固定线栅格化算法的近似值

Question

I'm currently making an header for making simple graphics in the c++ console. 2 days ago i added a function to draw lines using the rasterization algorithm used here .

But i have a problem: since the console's cartesian plane works only with integers, my function doesn't draw anithing when the numbers given if approximated are equal to 0, so i was wandering if you could do something like this:

if ( y == 0 ) 
{ 
    //fix using some kind of 'forecast' of what y could be
}

so here is my code:

void Engine::line(int ax, int ay, int bx, int by, int color)
{

    int i = 0;

    if(ax < bx)
        i = 1;
    if(ax > bx)
        i = -1;


    int dx = bx - ax;
    int dy = by - ay;

    for (int x = ax; x != bx; x+=i)
    {
        int y = ay + (by - ay) * (x - ax)/(bx - ax);

        HANDLE hConsole = GetStdHandle(STD_OUTPUT_HANDLE);
        SetConsoleTextAttribute(hConsole, color);

        Engine::gotoxy(x,y); printf("%c", 219);
    }
}

And here is my output, where if the line is inclined a lot it doesn't properly show: image

I really hope you can help me, but if not, can you link me a better algorithm that is still simple but that works fine with integers? (not the Bresenham's one)

Answer 1

The traditional approach is to write your algorithm 2, 4, or 8 times depending on the octant of the diagonal you want to draw. basically, when |dx| > |dy| you step by 1 in x. When |dx| < |dy| you step by 1 in y.
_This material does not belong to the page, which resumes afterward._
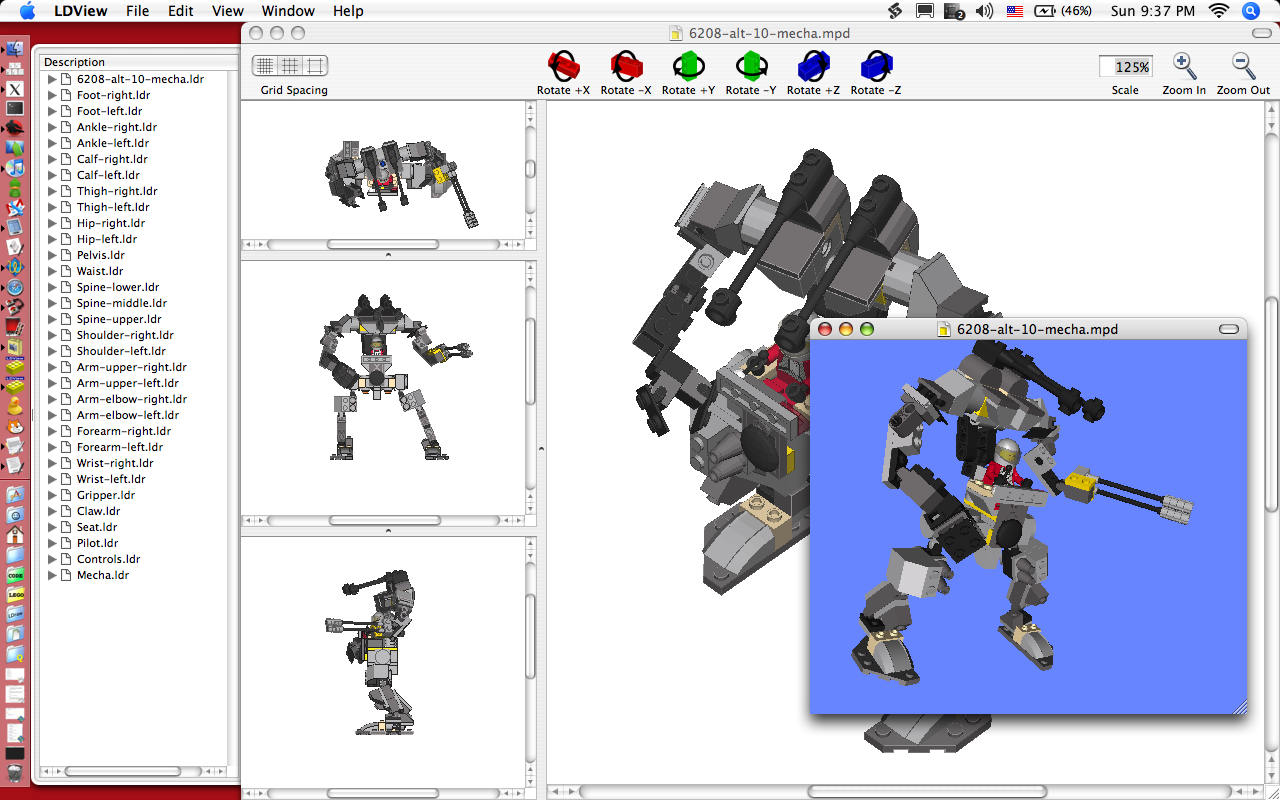1280x800 pixels.
Task: Click the Rotate -X toolbar icon
Action: pos(626,65)
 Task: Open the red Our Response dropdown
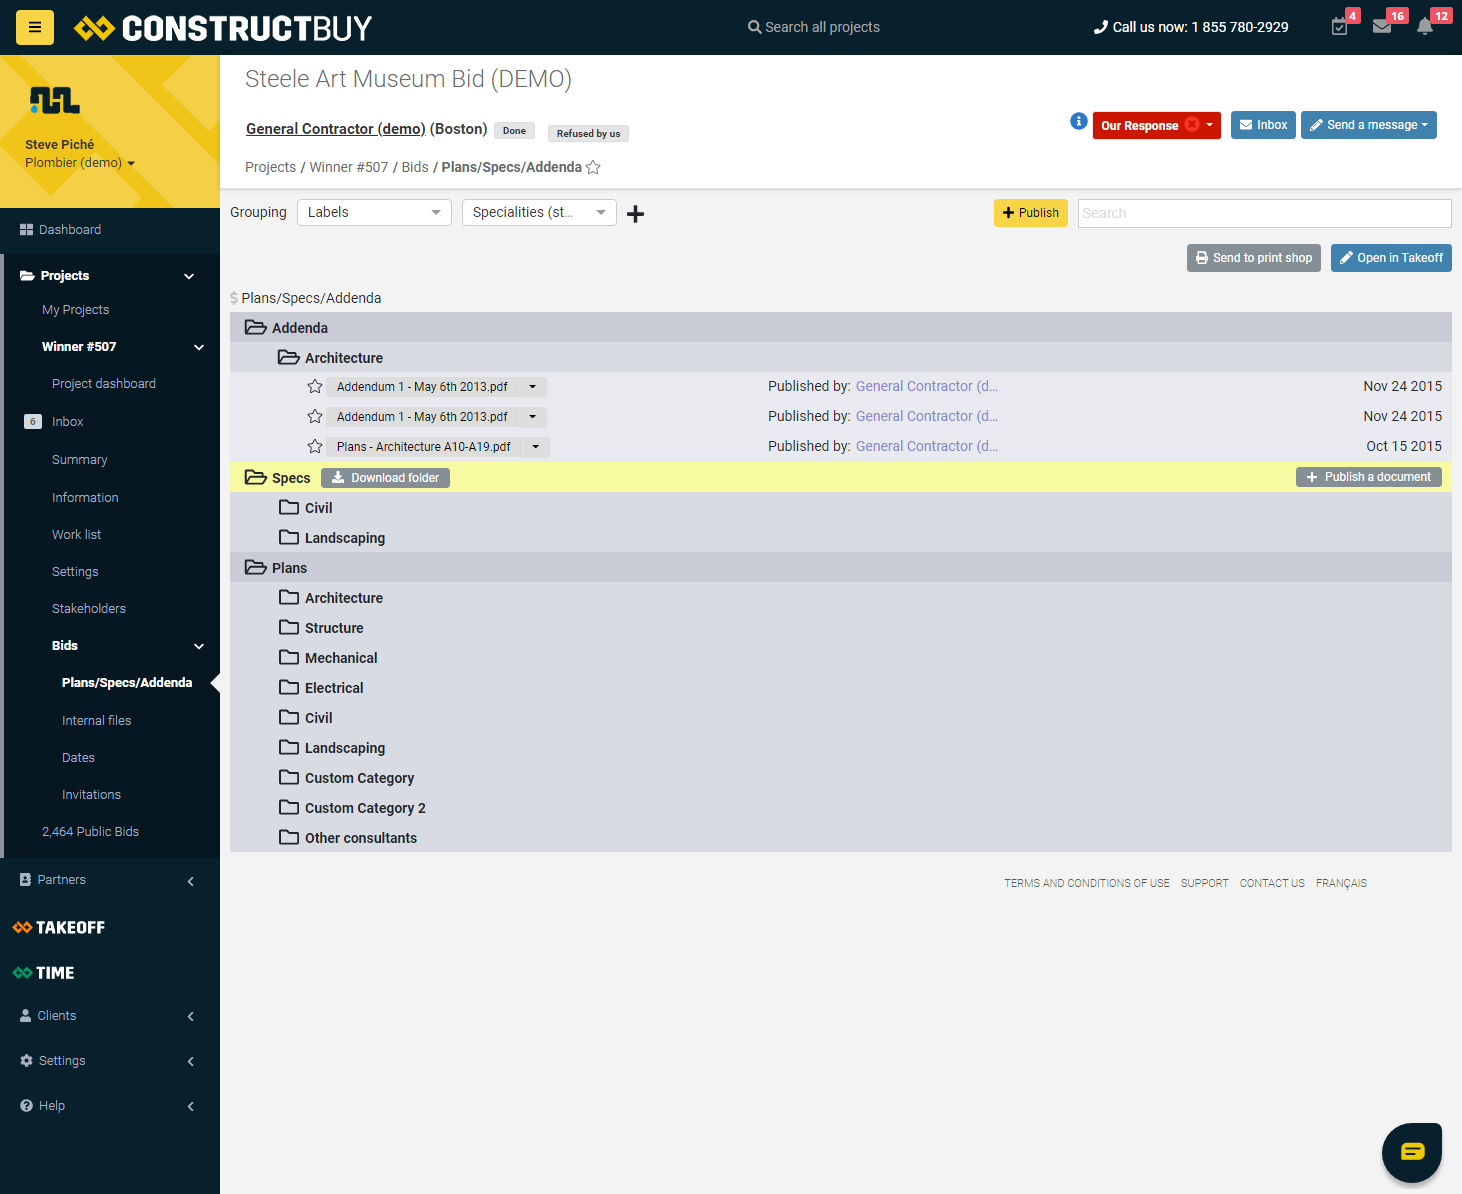click(1156, 125)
As to what you have done in the loop, that looks the same as about the 6th equation on the wiki for Bresenham's, and it should be OK because you do all your multiplies before all your divide, but is doing all those multiplies and divides, which the latacode snippets avoid. You might need to factor in a half-pixel nudge.

You might also want to look at the Wu antialias trick, which uses the float remainder to shade the 2 overlapping pixels, though how you then apply that to text mode is your problem, sorry.

Answer 2

With the same algorithm, you can improve the accuracy by first calculating y in float and then round it to the nearest integer. This can be combined with the previous answer.